Born on February 15, 1947, in Worcester, Massachusetts, Adams grew up in a succession of New England communities. His parents noticed his musical gifts at an early age; his father, an amateur clarinetist, introduced him to the instrument, and the two performed together in a local concert band in their New Hampshire town during Adams’s early teenage years. By then he had already accumulated several years of piano and additional music instruction, and he maintains that he recognized his intention to compose by the age of eight, having begun writing tonal orchestral works by thirteen. He enrolled at Harvard University in 1965, where he finished both undergraduate and graduate studies with Leon Kirchner, Roger Sessions, and David del Tredici while cultivating a parallel enthusiasm for jazz and rock; a 1970 tape composition for two channels bore the title “Heavy Metal.” At Harvard his primary activities centered on performance and conducting, composition remaining largely a pastime. After receiving his degree in 1971 and accepting a teaching post at the San Francisco Conservatory of Music, Adams redirected his energies toward writing, producing chamber and choral scores for assorted groups. He later disavowed most of these early efforts, the bulk of which stay unpublished, and identifies 1977’s “Phrygian Gates,” a pulsating solo-piano work commissioned by Mack McCray, as his first mature composition. This piece was soon followed by the 1978 string-ensemble work “Shaker Loops,” which became his most widely performed early score, and by Harmonium in 1980, a setting for chorus and orchestra that draws its texts from John Donne and Emily Dickinson.

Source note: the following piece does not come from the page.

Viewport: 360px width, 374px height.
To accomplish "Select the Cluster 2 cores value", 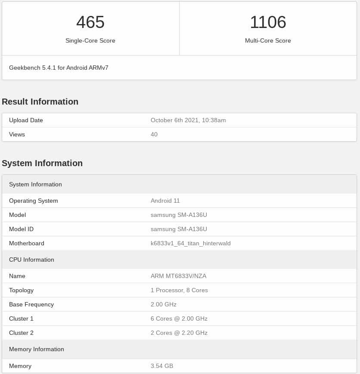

The 1982 ensemble piece Grand Pianola Music marked Adams’s first overtly contentious work: scored for two pianos, female voices, winds, brass, and percussion, its brassy, ironic character was likened to a Mad magazine satire of Charles Ives and drew boos at its premiere. Harmonielehre, completed in 1985, constitutes an even more explicit parody; titled after Arnold Schoenberg’s 1911 treatise on tonal harmony, the long score represents Adams’s initial step away from strict minimalism by grafting minimalist procedures onto the harmonically opulent late-Romantic language of the early twentieth century. Adams has voiced his aversion to Schoenberg’s twelve-tone method on numerous occasions, and in Harmonielehre he effectively rewrites that system through the accumulated history of twentieth-century music.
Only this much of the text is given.